LL: SEED was born out of a vision for a Love Your Body Week where we could unite as a campus in a movement to feel good about ourselves: physically and emotionally.  Two years ago, I had been at the National Eating Disorder’s Association annual conference in San Diego and had heard about colleges doing wonderful things; I wanted to bring a bit of that back to Barnard.  Eating disorder awareness and prevention are important issues and they need to be discussed on ALL college campuses.  As long as people continue to die from these illnesses, it is important that we talk about them.  The goals of SEED, as I see them now, are to continue to grow: to bring in new members and to spread the word that we exist.  We hope to continue this tradition of Love Your Body Week and we hope that with each year our events will grow and prosper.  We want to encourage people to embrace their natural sizes and to feel good about themselves and their unique gifts (because we all have them).

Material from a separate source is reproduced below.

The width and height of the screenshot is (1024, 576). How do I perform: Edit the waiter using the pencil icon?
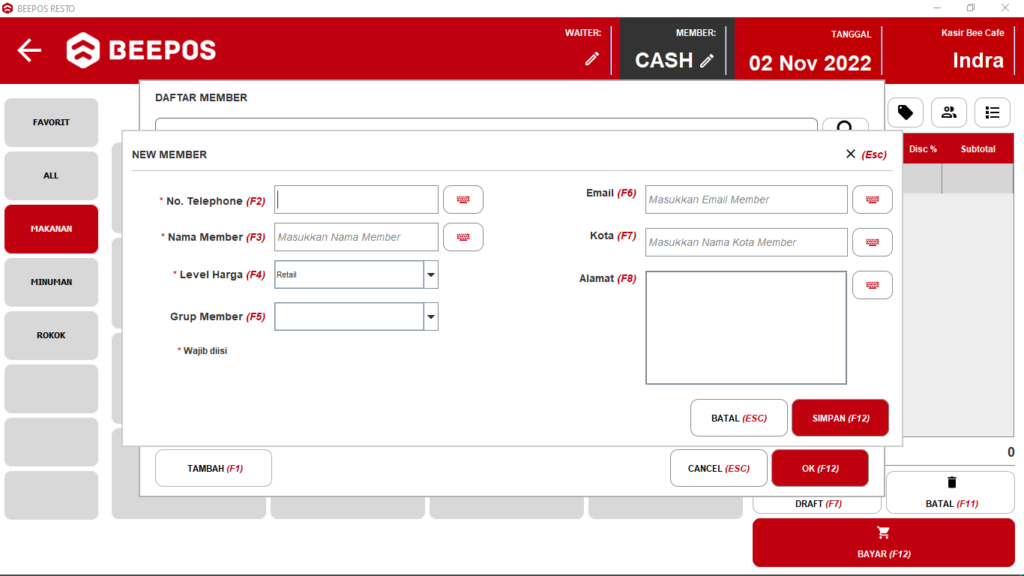591,59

BB: What changes would you like to see at Barnard in terms of dealing with eating disorders and physical/mental health, if any?  What, if anything, do you think Barnard does particularly well?

LL: Barnard has come far in the four years that I have been here, as I mentioned earlier.  From a campus that seemed to be almost in the dark about these issues (in as much as I was aware of them), they have stepped up and made it clear that they are willing to put in as much effort as is needed by the students.  Giselle Harrington from Furman Counseling Center has worked tirelessly with SEED this year and it is because of her help that Love Your Body Week succeeded.  I would like to see eating disorders and self-esteem continue to spark discussion.  I would like to see us, perhaps, take a leading role within the broader community, but I think that that may come in time.  I have been particularly pleased with Barnard’s responsiveness to students’ needs; as we demanded more, the administration stepped up to match us.  And, for that, we are very appreciative.  If I could ask for one thing more (if I get to have everything I want) I would find it interesting to have a group (run through Furman Counseling) for people who are further along in recovery.  Sometimes we focus so much on the initial process of recovery and not enough on what it is like to navigate the world with this illness in the recent past.

BB: Are you pleased with SEED’s progress?  Are you going to continue your involvement post-graduation?

LL: I am immensely proud of SEED’s progress.  I couldn’t have asked for a better group of girls to work with and I couldn’t have expected more in our first two years.  We have had a number of events, ranging in topic from “cultural perceptions of beauty” to book readings by Barnard alums and authors.  Since my graduation, Marissa Mazek ’10 has taken over the running of SEED as the new president and she will lead this group to do wonderful things.  We will continue to form new relationships with people who we hope to bring to campus, and we will continue to force positive body image and self-esteem into the spotlight at Barnard/Columbia.  I will continue with my involvement in as much as SEED would like to have me.  At a certain point, it must continue on without me but I will certainly still return to campus for some meetings and will show up whenever I can be of use; I care deeply about these girls and about the need for the message that they are spreading.